From mboxrd@z Thu Jan  1 00:00:00 1970
Return-Path: <linux-nvme-bounces+axboe=kernel.dk@lists.infradead.org>
Date: Mon, 9 Jan 2017 09:55:31 -0500
From: Theodore Ts'o <tytso@mit.edu>
To: Slava Dubeyko <Vyacheslav.Dubeyko@wdc.com>
Subject: Re: [LSF/MM TOPIC][LSF/MM ATTEND] OCSSDs - SMR, Hierarchical
 Interface, and Vector I/Os
Message-ID: <20170109145531.vty7fwposnih7pqy@thunk.org>
References: <05204e9d-ed4d-f97a-88f0-41b5e008af43@bjorling.me>
 <1483398761.2440.4.camel@dubeyko.com>
 <e42ff0c8-6568-d211-331f-7bfa6af94e2e@bjorling.me>
 <1483464921.2440.19.camel@dubeyko.com>
 <9319ce16-8355-3560-95b6-45e3f07220de@bjorling.me>
 <SN2PR04MB219184580108939442EBDA7E88610@SN2PR04MB2191.namprd04.prod.outlook.com>
 <a5acdf89-99c0-774d-cb08-76cb5d846f29@wdc.com>
 <SN2PR04MB2191BE43398C84C4D262960488600@SN2PR04MB2191.namprd04.prod.outlook.com>
 <20170106011144.fbfqx4ksr7dtsy5p@thunk.org>
 <SN2PR04MB21910EA8BC7A76ABDD20003888640@SN2PR04MB2191.namprd04.prod.outlook.com>
MIME-Version: 1.0
In-Reply-To: <SN2PR04MB21910EA8BC7A76ABDD20003888640@SN2PR04MB2191.namprd04.prod.outlook.com>
List-Unsubscribe: <http://lists.infradead.org/mailman/options/linux-nvme>,
 <mailto:linux-nvme-request@lists.infradead.org?subject=unsubscribe>
List-Archive: <http://lists.infradead.org/pipermail/linux-nvme/>
List-Post: <mailto:linux-nvme@lists.infradead.org>
List-Help: <mailto:linux-nvme-request@lists.infradead.org?subject=help>
List-Subscribe: <http://lists.infradead.org/mailman/listinfo/linux-nvme>,
 <mailto:linux-nvme-request@lists.infradead.org?subject=subscribe>
Cc: Damien Le Moal <Damien.LeMoal@wdc.com>,
 Matias =?iso-8859-1?Q?Bj=F8rling?= <m@bjorling.me>,
 "linux-nvme@lists.infradead.org" <linux-nvme@lists.infradead.org>,
 "linux-block@vger.kernel.org" <linux-block@vger.kernel.org>,
 Viacheslav Dubeyko <slava@dubeyko.com>,
 Linux FS Devel <linux-fsdevel@vger.kernel.org>,
 "lsf-pc@lists.linux-foundation.org" <lsf-pc@lists.linux-foundation.org>
Content-Type: text/plain; charset="us-ascii"
Sender: "Linux-nvme" <linux-nvme-bounces@lists.infradead.org>
Errors-To: linux-nvme-bounces+axboe=kernel.dk@lists.infradead.org
List-ID: <linux-block@vger.kernel.org>

So in the model where the Flash-side is tracking logical to physical
zone mapping, and host is merely expecting the ZBC interface, one way
it could work is as follows.

1)  The flash signals that a particular zone should be reset soon.
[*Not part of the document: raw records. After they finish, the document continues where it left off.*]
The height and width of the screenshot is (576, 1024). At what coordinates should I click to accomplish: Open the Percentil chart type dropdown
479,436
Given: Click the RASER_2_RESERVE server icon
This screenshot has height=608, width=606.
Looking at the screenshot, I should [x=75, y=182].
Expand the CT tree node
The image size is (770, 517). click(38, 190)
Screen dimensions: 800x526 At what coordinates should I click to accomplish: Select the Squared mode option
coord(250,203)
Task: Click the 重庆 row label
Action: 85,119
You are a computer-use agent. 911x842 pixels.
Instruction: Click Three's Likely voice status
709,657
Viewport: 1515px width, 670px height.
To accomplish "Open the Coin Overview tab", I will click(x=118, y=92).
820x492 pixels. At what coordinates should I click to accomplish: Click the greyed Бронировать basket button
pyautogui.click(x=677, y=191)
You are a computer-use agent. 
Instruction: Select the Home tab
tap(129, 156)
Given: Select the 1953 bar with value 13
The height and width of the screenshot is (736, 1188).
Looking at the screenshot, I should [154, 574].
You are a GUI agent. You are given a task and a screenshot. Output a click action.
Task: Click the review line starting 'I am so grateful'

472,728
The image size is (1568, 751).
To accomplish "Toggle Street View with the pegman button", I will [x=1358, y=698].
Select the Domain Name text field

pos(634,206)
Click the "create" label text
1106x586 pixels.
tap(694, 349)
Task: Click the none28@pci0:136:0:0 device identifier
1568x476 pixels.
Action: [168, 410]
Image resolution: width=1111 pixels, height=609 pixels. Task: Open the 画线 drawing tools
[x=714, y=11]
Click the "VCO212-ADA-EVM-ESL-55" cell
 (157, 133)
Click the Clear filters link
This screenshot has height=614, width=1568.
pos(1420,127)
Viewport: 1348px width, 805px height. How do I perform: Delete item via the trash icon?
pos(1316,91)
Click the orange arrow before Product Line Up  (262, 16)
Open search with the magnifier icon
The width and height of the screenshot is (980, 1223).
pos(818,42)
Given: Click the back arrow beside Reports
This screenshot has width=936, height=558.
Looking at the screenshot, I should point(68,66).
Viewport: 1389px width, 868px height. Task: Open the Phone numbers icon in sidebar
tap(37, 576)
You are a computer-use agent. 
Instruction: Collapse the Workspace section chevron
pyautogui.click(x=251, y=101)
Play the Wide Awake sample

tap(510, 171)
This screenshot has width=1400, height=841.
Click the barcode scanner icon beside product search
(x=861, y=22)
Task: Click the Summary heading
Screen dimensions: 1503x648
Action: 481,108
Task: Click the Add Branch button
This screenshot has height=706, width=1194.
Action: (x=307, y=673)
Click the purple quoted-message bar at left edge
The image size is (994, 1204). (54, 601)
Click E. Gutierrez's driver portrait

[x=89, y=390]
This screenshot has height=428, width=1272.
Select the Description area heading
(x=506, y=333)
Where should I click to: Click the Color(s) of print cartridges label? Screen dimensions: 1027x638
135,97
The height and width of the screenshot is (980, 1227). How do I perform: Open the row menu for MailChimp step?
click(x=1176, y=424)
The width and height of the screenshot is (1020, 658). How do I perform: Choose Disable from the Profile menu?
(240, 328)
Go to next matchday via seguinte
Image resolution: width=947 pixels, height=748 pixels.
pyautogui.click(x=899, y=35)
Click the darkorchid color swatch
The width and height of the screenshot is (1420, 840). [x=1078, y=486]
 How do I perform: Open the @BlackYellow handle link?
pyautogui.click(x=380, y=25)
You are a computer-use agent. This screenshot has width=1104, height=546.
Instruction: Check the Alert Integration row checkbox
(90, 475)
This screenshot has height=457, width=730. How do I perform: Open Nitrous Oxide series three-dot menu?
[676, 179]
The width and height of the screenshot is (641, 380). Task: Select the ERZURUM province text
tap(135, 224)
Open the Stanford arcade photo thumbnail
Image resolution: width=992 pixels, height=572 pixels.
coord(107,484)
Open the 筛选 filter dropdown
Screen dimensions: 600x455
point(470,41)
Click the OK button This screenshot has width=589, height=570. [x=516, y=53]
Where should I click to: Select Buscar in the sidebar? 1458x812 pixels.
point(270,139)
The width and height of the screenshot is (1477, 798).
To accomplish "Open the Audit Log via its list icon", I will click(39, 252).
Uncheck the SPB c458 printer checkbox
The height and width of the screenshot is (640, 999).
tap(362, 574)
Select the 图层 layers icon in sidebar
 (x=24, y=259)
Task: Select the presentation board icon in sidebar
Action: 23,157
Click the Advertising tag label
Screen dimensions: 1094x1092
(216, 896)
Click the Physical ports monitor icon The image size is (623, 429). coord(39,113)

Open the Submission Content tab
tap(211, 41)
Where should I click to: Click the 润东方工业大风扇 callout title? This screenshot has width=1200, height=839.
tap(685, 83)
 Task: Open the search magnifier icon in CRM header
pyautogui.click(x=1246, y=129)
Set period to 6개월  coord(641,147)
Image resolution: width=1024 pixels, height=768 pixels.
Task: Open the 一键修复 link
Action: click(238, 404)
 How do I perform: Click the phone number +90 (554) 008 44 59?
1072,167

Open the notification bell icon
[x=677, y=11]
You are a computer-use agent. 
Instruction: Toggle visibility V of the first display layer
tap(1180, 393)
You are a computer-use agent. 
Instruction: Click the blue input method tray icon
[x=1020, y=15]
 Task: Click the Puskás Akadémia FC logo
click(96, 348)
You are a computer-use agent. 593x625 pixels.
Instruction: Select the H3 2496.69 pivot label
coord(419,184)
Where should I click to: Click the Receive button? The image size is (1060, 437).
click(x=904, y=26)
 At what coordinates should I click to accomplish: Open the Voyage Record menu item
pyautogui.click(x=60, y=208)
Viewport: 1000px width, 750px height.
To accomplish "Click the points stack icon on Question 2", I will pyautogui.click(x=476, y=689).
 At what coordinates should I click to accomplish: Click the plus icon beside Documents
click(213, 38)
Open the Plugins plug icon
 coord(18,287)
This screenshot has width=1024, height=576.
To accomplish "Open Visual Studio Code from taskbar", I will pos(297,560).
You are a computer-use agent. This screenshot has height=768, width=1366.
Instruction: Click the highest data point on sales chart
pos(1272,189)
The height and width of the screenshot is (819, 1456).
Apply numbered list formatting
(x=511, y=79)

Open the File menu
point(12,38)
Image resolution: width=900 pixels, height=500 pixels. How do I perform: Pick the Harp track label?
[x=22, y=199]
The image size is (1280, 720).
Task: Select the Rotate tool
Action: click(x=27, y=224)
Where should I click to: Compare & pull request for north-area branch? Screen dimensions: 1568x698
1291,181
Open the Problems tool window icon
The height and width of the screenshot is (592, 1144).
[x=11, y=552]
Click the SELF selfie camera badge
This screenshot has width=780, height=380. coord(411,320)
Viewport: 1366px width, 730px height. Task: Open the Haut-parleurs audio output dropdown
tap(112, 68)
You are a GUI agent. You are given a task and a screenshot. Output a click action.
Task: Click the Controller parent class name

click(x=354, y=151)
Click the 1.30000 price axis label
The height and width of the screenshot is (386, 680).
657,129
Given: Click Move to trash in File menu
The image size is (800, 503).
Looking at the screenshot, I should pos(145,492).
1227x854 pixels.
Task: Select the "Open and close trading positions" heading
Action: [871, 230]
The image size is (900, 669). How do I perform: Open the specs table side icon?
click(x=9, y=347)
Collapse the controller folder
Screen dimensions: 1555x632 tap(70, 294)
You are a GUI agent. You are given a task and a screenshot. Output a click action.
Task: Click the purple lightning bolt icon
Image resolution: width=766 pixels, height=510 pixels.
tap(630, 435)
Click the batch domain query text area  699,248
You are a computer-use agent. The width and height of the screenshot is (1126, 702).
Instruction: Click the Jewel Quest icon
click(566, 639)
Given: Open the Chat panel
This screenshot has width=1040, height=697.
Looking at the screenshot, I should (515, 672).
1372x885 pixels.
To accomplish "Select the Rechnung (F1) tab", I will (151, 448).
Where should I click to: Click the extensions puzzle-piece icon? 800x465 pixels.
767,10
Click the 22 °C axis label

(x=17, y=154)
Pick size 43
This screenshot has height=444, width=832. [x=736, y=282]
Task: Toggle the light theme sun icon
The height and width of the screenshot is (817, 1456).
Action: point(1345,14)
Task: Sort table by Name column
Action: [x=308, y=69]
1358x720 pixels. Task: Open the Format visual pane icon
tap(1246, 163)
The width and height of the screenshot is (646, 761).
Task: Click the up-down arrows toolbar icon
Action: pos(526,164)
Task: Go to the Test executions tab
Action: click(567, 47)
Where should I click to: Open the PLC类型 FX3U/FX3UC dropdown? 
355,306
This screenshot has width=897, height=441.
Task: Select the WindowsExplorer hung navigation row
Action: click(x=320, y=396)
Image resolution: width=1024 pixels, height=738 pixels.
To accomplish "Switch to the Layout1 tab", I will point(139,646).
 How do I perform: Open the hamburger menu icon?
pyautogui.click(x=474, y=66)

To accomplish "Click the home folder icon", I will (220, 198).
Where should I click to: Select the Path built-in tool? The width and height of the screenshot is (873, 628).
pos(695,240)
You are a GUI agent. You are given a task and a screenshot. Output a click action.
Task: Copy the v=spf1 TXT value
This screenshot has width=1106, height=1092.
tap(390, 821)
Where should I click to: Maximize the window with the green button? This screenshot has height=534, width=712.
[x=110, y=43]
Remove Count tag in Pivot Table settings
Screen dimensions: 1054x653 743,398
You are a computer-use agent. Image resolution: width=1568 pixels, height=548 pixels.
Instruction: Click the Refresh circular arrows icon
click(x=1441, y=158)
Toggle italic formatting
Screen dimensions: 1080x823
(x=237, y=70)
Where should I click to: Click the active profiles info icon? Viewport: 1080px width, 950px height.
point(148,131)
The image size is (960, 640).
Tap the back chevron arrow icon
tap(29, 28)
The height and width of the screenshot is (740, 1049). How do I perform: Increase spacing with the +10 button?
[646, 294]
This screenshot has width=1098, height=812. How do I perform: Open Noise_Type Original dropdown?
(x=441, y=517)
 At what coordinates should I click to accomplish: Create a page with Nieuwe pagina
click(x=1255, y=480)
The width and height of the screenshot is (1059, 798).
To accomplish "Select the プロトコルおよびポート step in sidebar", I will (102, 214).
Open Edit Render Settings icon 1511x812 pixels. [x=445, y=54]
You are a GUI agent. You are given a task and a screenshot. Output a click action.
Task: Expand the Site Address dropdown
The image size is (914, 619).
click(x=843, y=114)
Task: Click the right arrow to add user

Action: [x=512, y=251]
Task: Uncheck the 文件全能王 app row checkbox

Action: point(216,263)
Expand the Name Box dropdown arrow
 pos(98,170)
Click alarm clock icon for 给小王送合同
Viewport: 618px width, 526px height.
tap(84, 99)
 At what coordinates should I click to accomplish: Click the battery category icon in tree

2)  If the host does not honor the request, eventually the flash will
    have to do a forced copy of the zone to a new erase block.  (This
    is a fail-safe and shouldn't happen under normal circumstances.)

    (By the way, this model can be used for any number of things.  For
    example, for cloud workloads where tail latency is really
    important, it would be really cool if T10/T13 adopted a way that
    the host could be notified about the potential need for ATI
    remediation in a particular disk region, so the host could
    schedule it when it would be least likely to impact high priority,
    low latency workloads.  If the host fails to give permission to
    the firmware to do the ATI remediation before the "gotta go"
    deadline is exceed, the disk would could the ATI remediation at
    that point to assure data integrity as a fail safe.)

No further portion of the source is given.